Dopo una pausa di oltre due anni a causa della pandemia, per la sua seconda stagione il teen drama starring Zendaya continua ad appoggiarsi ai suoi impulsi esagerati. Tra sesso, droghe, violenza e grandi sentimenti
3.5 / 5

In uno degli episodi della seconda stagione di Euphoria (dal 10 gennaio su Sky e NOW), uno dei personaggi viene aggredito da un intruso armato nella sua camera da letto ed è costretto a partecipare a una partita di roulette russa. Dopo che quel gioco contorto si è concluso, la cinepresa fa una panoramica del suo comò, dove il telefono mostra un messaggio di un’amica che è furibonda per il modo in cui il suo ragazzo le ha appena parlato.

Tra le cose che questa serie cattura meglio c’è la sensazione che nell’adolescenza tutto ciò che ti accade, non importa quanto grande o piccolo, può avere lo stesso peso iperbolico: qualsiasi cosa positiva in qualche modo sembra un viaggio in paradiso, e qualsiasi cosa negativa è un armageddon. Quelle reazioni estreme sono fedeli alla stessa Euphoria, che è tornata con una nuova stagione completa dopo due anni e mezzo a causa della pandemia. I nuovi episodi offrono scene così perspicaci o presentate ad arte che in quei momenti la serie sembra una delle migliori che la televisione abbia prodotto da tempo. Poi altri sono così esasperati e autoindulgenti da lasciarti col dubbio che ti siano piaciute le parti migliori. A volte la stessa scena può evocare entrambe le reazioni contemporaneamente.

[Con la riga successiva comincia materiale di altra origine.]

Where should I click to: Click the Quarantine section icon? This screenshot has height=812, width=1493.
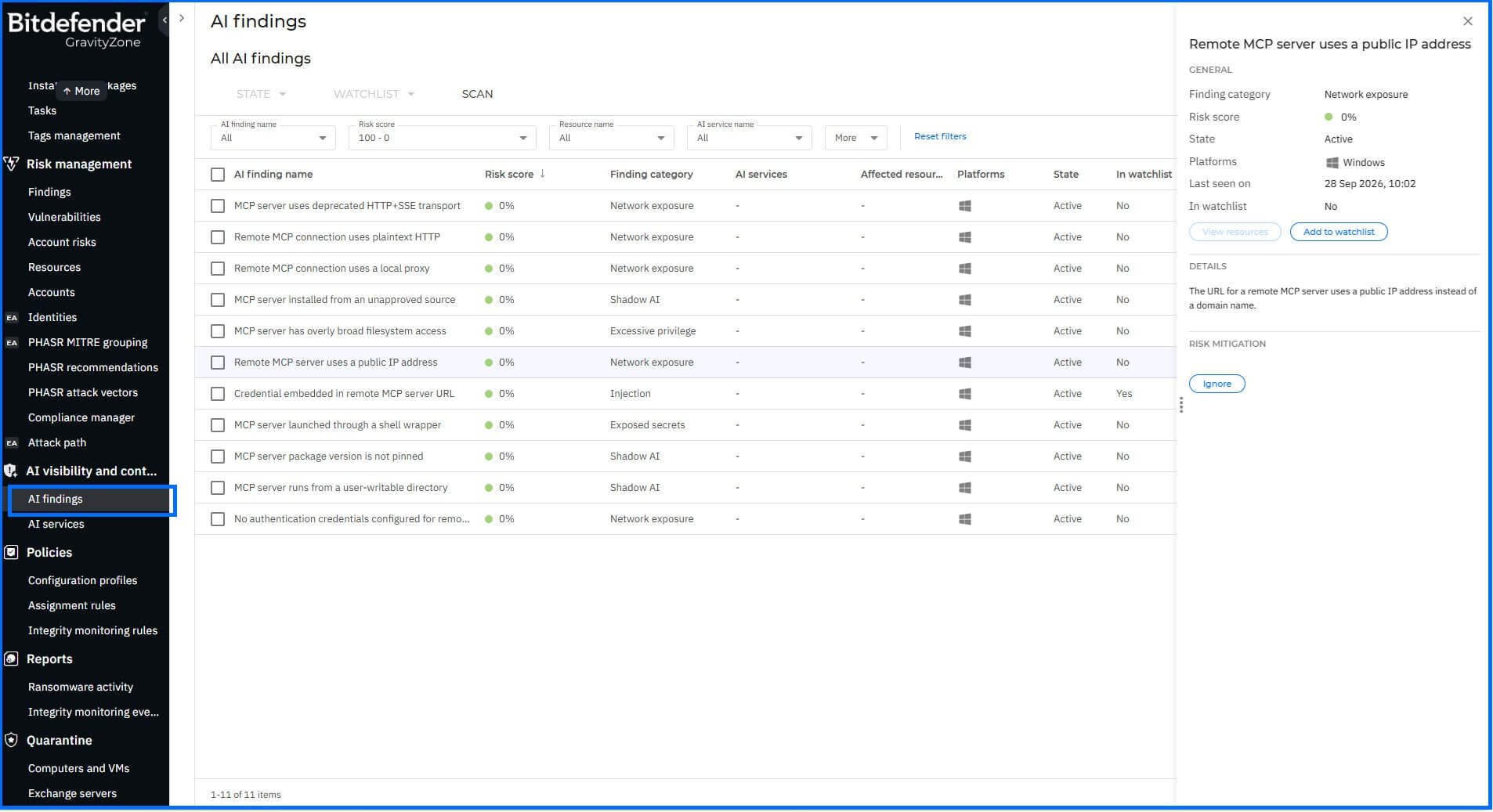click(x=11, y=740)
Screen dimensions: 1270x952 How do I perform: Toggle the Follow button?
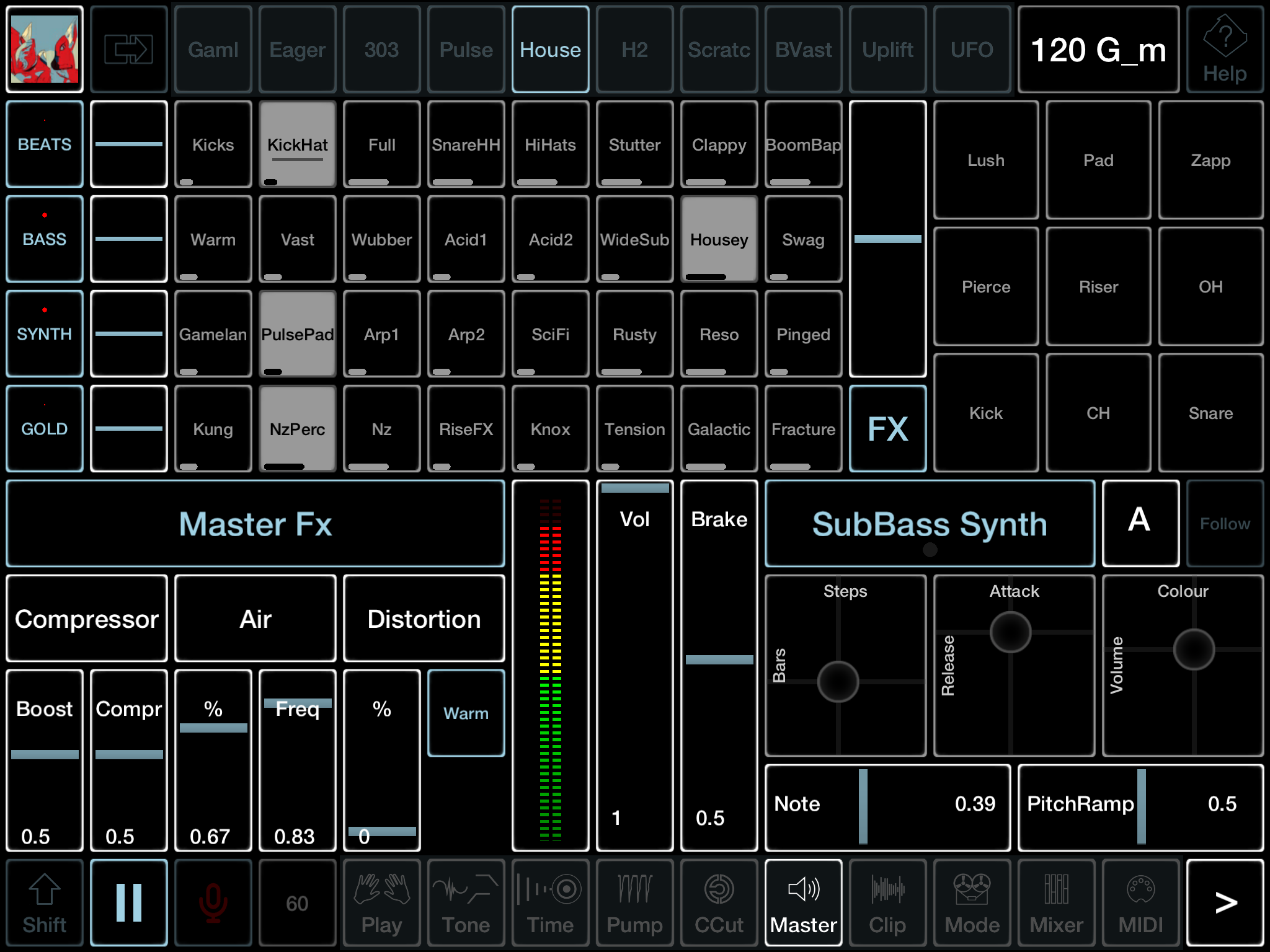[x=1224, y=524]

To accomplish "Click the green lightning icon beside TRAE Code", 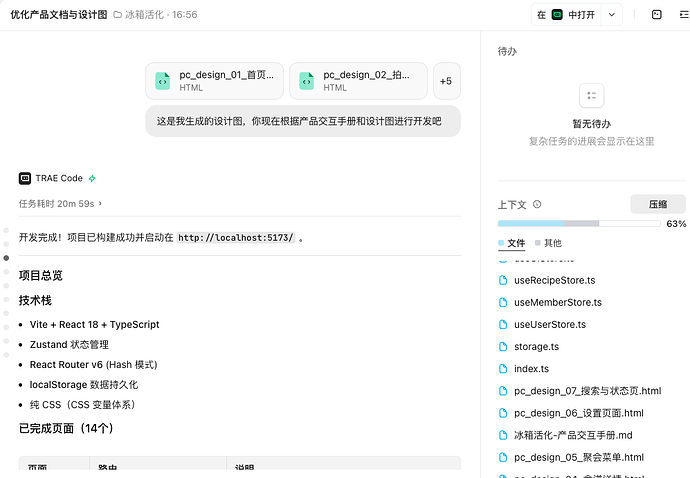I will point(92,178).
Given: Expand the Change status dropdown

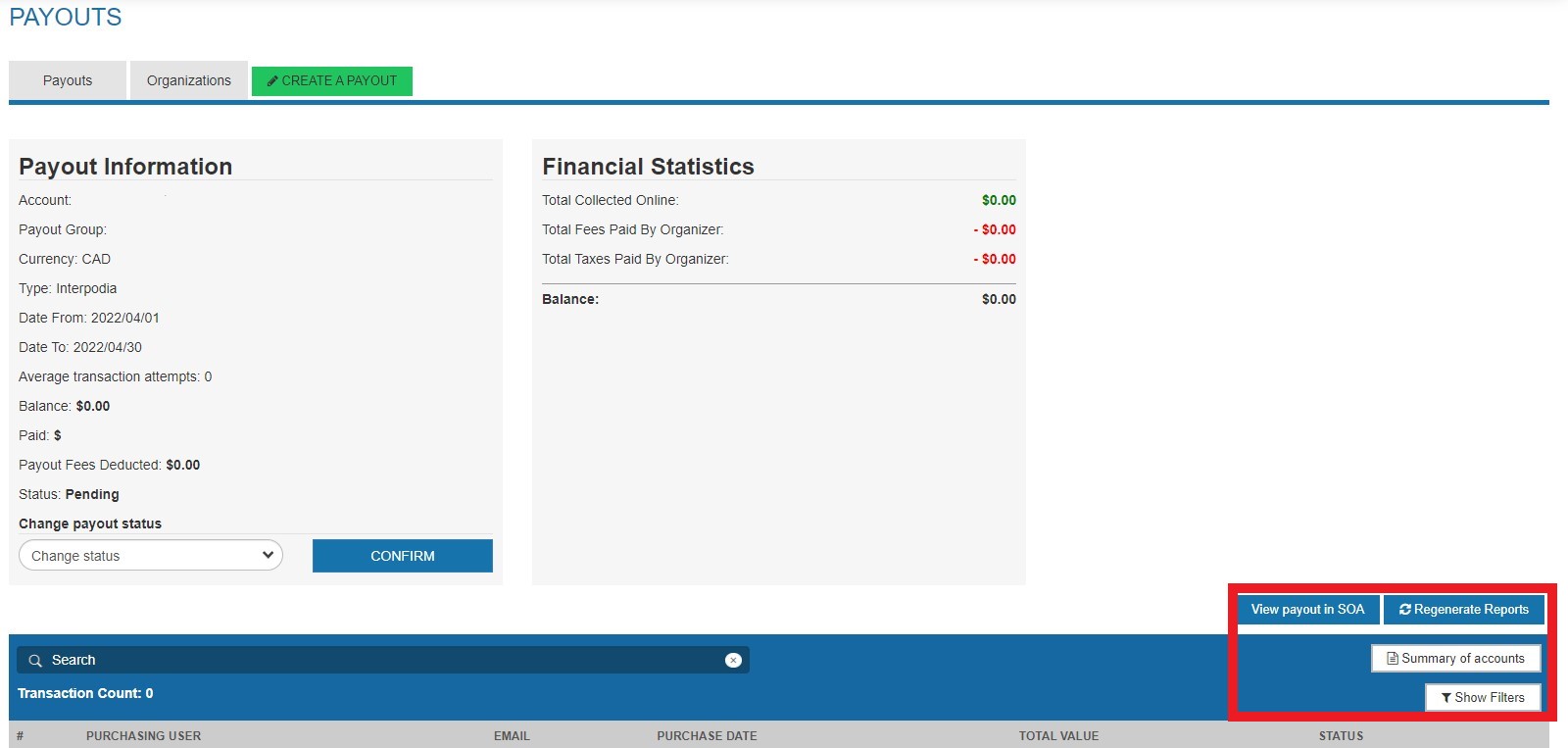Looking at the screenshot, I should pyautogui.click(x=151, y=556).
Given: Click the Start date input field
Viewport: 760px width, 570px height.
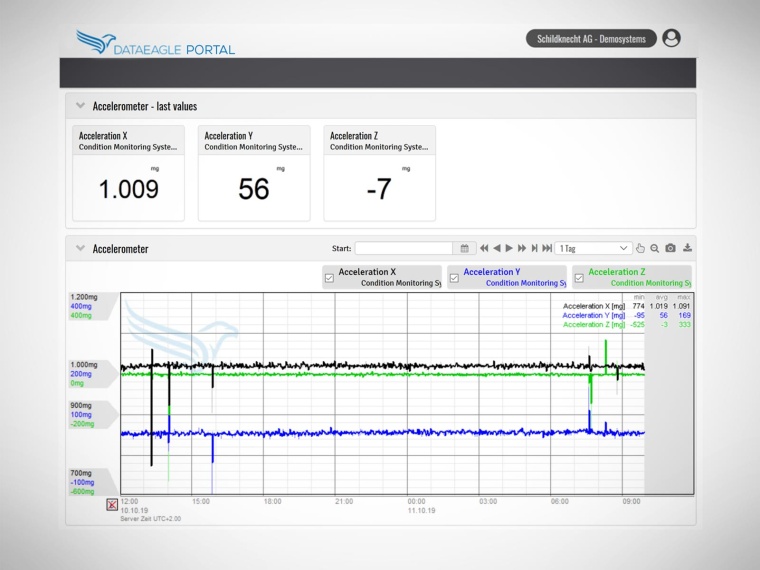Looking at the screenshot, I should click(404, 248).
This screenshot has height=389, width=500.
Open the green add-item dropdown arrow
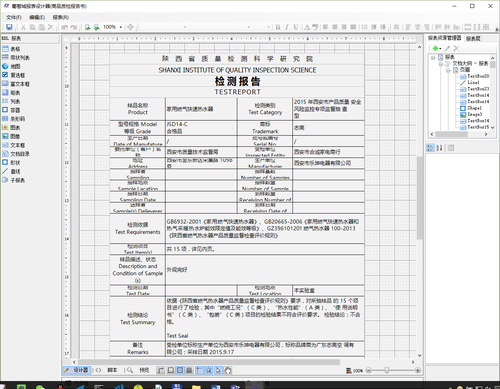point(440,49)
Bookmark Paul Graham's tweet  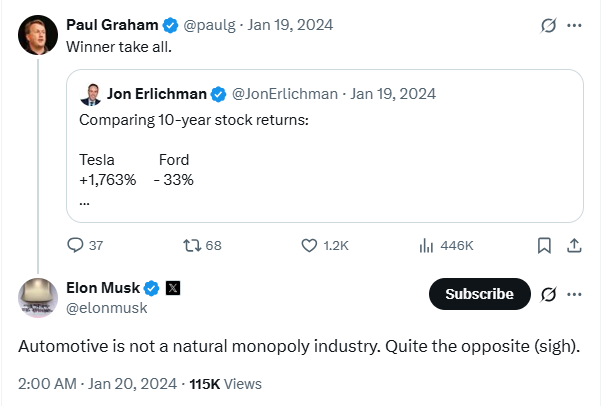(x=544, y=245)
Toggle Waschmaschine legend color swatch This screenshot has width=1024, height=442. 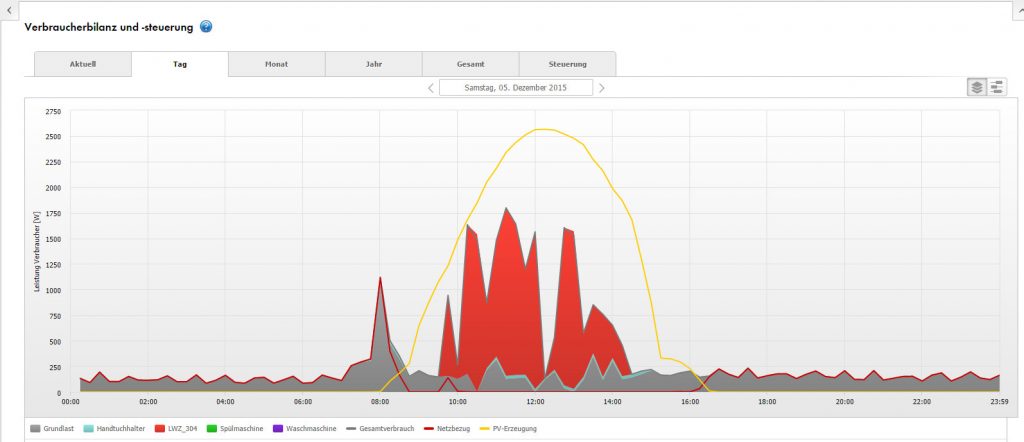click(305, 428)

Durante la lunga pausa tra le stagioni, il creatore di Euphoria Sam Levinson ha scritto e diretto due speciali “minimalisti” incentrati su due personaggi centrali: la tossicodipendente in perenne ricaduta Rue (Zendaya), che condivide il suo senso di disperazione suicida con il suo sponsor Ali (Colman Domingo), e l’ex fidanzata di Rue, Jules (Hunter Schafer, che ha anche scritto il copione insieme a Levinson), alle prese con le sua emozioni sia per quanto riguarda la sua transizione di genere che per la stessa Rue. Il primo speciale era sensazionale – un “tranquillo” tour de force per Zendaya, Domingo e Levinson – e quello di Jules era eccellente e drammaticamente necessario, visto che la prima stagione ha offerto scorci molto più brevi della sua vita interiore. Spogliati dei consueti eccessi di stile e tono della serie, gli speciali erano così avvincenti e intimi da offrire la possibilità allettante di un cambiamento nell’approccio di Levinson all’intera serie una volta che il cast e la troupe fossero tornati a pieno regime.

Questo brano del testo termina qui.